(Recorded data)
+++

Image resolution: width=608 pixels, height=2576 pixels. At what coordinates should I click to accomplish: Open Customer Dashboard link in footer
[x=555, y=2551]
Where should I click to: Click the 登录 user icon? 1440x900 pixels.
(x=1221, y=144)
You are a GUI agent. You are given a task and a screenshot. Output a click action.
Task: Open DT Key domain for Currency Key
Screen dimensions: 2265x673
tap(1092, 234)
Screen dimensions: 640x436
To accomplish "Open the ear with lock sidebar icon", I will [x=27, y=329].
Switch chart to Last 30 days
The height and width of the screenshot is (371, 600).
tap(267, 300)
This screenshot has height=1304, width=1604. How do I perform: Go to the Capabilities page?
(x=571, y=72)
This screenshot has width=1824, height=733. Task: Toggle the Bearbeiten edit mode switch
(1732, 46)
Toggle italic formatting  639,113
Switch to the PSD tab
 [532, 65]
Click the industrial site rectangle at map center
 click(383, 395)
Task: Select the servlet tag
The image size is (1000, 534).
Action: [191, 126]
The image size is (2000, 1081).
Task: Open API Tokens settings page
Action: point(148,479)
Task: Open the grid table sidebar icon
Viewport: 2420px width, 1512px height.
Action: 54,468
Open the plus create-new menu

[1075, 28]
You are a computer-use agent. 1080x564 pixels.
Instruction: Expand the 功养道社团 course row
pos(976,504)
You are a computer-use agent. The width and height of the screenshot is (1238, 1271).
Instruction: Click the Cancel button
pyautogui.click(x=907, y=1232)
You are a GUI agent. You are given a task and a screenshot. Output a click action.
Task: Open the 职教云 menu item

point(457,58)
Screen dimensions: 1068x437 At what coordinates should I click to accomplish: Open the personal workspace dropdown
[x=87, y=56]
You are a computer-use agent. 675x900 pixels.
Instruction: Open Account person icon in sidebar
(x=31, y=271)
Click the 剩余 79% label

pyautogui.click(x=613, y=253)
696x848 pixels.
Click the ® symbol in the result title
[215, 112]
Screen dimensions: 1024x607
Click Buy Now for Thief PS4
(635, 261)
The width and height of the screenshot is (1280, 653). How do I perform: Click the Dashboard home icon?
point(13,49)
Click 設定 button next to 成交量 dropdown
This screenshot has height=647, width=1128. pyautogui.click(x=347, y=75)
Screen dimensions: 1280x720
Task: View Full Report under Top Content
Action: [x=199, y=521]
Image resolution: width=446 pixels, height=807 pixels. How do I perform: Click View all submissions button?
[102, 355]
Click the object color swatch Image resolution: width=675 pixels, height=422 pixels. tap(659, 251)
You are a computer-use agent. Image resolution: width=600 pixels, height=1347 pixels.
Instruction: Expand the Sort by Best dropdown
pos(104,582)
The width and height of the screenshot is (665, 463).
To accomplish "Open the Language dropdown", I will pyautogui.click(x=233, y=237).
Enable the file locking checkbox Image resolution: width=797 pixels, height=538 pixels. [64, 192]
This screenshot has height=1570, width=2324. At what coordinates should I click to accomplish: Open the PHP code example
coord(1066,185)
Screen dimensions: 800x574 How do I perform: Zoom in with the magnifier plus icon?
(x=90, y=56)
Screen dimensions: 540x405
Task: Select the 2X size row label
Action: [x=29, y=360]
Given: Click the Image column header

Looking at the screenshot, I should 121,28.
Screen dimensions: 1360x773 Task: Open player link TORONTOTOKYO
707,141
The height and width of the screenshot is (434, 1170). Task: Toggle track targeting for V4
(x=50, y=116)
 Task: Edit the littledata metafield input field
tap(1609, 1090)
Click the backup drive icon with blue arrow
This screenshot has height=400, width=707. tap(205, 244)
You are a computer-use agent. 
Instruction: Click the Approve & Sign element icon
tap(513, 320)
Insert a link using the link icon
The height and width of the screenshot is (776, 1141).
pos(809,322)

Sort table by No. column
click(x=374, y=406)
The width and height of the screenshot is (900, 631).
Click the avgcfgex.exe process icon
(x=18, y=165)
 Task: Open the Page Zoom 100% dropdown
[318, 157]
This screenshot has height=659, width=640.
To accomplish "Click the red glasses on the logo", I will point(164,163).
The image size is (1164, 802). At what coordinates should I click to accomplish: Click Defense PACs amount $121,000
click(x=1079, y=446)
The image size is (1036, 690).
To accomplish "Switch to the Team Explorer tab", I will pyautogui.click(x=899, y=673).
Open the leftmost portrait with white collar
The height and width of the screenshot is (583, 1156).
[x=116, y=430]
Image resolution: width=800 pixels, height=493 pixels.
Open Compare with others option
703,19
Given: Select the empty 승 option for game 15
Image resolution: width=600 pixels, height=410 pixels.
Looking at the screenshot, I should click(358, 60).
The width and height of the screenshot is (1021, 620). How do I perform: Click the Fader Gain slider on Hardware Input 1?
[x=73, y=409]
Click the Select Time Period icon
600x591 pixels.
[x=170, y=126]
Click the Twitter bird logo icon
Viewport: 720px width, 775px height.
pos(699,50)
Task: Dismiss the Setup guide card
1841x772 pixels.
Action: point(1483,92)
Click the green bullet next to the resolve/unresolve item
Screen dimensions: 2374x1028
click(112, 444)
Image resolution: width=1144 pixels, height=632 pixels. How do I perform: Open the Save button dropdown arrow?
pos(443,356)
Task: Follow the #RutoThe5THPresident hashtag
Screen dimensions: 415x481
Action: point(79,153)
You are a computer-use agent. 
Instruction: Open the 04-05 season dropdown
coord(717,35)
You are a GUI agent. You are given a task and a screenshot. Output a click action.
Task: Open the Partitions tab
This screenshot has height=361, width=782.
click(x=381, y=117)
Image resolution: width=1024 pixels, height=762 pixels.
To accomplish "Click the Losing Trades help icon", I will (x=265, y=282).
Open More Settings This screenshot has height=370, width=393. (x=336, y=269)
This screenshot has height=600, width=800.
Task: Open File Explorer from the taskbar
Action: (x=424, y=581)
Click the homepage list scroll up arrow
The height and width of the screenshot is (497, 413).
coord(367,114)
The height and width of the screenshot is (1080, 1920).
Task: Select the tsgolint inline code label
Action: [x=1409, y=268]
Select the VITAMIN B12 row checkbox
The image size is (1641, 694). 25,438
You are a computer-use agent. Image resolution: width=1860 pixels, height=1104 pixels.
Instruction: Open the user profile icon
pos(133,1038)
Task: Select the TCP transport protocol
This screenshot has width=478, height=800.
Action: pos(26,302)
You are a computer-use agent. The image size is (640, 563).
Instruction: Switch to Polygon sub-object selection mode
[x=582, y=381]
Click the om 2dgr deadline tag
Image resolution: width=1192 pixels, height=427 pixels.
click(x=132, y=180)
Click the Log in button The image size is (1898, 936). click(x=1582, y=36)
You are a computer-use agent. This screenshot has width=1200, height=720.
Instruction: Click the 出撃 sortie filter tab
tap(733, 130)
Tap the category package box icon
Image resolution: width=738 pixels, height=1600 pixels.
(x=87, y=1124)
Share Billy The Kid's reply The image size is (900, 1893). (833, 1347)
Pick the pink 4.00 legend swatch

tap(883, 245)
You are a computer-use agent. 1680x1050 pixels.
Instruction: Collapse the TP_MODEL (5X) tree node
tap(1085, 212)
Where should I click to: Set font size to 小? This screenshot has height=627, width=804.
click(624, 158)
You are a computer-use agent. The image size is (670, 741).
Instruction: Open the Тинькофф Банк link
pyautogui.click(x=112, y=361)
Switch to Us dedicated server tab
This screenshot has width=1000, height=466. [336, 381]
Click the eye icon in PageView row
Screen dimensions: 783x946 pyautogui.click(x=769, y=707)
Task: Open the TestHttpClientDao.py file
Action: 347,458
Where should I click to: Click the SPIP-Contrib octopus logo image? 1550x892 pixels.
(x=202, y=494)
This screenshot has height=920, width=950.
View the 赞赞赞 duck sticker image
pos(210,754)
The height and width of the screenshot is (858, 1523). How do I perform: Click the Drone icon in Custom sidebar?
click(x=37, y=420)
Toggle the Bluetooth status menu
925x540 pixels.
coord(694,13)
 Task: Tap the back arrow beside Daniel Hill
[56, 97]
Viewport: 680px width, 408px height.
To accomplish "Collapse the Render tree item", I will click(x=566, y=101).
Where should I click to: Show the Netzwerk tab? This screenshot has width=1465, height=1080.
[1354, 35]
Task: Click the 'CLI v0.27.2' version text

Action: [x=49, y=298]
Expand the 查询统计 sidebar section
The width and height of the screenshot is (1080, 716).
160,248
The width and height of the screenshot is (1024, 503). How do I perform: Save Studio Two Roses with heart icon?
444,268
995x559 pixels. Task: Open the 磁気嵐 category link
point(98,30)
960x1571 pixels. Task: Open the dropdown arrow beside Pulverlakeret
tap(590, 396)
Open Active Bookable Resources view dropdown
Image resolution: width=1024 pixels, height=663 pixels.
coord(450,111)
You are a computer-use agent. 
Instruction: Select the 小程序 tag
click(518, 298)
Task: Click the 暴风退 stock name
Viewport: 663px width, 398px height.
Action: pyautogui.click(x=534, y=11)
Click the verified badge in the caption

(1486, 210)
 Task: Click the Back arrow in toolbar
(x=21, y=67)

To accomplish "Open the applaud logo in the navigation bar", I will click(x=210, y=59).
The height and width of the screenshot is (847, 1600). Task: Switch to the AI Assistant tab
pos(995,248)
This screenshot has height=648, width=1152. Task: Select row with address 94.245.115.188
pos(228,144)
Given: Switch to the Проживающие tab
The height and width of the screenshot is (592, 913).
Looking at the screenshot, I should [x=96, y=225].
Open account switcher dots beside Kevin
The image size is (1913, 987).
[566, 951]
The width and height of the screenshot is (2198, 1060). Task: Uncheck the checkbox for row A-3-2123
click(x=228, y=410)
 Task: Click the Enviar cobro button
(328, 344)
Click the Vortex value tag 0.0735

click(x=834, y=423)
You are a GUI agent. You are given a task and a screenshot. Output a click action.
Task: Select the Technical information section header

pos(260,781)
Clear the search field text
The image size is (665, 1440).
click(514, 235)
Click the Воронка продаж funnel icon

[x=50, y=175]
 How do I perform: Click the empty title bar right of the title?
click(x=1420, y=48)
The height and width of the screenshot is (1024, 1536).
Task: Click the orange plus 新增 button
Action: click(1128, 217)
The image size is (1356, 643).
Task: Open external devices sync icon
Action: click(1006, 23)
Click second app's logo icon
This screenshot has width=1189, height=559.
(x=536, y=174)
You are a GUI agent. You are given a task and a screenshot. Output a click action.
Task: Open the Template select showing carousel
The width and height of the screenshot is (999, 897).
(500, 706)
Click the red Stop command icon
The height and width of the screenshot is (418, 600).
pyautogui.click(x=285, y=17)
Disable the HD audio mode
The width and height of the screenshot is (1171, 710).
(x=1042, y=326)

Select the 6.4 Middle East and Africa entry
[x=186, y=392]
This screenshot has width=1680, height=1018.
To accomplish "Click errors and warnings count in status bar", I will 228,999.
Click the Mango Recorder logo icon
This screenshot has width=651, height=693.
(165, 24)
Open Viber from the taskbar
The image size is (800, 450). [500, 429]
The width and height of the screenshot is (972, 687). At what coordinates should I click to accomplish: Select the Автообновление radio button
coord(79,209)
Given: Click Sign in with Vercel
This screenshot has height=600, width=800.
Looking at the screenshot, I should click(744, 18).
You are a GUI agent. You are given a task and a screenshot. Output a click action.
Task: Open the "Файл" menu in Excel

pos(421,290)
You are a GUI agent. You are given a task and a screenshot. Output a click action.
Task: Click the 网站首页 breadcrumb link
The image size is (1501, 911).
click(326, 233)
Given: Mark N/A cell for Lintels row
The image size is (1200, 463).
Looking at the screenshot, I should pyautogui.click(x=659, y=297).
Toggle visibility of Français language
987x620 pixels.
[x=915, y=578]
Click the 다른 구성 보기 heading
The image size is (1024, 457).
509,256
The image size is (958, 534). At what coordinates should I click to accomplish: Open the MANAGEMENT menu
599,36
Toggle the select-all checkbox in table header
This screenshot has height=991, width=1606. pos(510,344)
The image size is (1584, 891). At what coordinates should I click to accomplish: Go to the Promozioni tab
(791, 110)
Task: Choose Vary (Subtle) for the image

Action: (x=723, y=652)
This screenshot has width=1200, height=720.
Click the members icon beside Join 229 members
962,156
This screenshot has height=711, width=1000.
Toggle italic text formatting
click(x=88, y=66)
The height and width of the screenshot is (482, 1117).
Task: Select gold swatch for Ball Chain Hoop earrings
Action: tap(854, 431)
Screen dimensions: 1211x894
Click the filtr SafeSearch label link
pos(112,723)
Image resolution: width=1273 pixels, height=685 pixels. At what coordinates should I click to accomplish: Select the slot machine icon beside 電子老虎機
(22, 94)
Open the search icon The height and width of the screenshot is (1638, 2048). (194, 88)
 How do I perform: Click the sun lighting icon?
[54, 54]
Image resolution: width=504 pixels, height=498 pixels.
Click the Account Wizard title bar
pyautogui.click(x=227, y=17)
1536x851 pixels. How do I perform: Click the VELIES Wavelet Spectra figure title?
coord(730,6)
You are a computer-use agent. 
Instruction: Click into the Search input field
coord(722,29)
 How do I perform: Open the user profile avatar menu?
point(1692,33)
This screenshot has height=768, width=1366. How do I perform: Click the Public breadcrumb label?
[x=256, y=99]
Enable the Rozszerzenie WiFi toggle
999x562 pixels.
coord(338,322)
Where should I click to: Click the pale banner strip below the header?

+++

- Exercise directions: Transcribe, word for word, the data above from its first line through the line with "You are a computer-use agent. 1080x564", and include nothing else.

- Answer box:
Image resolution: width=608 pixels, height=2576 pixels. At what coordinates should I click to accomplish: Open Customer Dashboard link in footer
[x=555, y=2551]
Where should I click to: Click the 登录 user icon? 1440x900 pixels.
(x=1221, y=144)
You are a GUI agent. You are given a task and a screenshot. Output a click action.
Task: Open DT Key domain for Currency Key
Screen dimensions: 2265x673
tap(1092, 234)
Screen dimensions: 640x436
To accomplish "Open the ear with lock sidebar icon", I will [x=27, y=329].
Switch chart to Last 30 days
The height and width of the screenshot is (371, 600).
tap(267, 300)
This screenshot has height=1304, width=1604. How do I perform: Go to the Capabilities page?
(x=571, y=72)
This screenshot has width=1824, height=733. Task: Toggle the Bearbeiten edit mode switch
(1732, 46)
Toggle italic formatting  639,113
Switch to the PSD tab
 [532, 65]
Click the industrial site rectangle at map center
 click(383, 395)
Task: Select the servlet tag
The image size is (1000, 534).
Action: [191, 126]
The image size is (2000, 1081).
Task: Open API Tokens settings page
Action: point(148,479)
Task: Open the grid table sidebar icon
Viewport: 2420px width, 1512px height.
Action: 54,468
Open the plus create-new menu

[1075, 28]
You are a computer-use agent. 1080x564 pixels.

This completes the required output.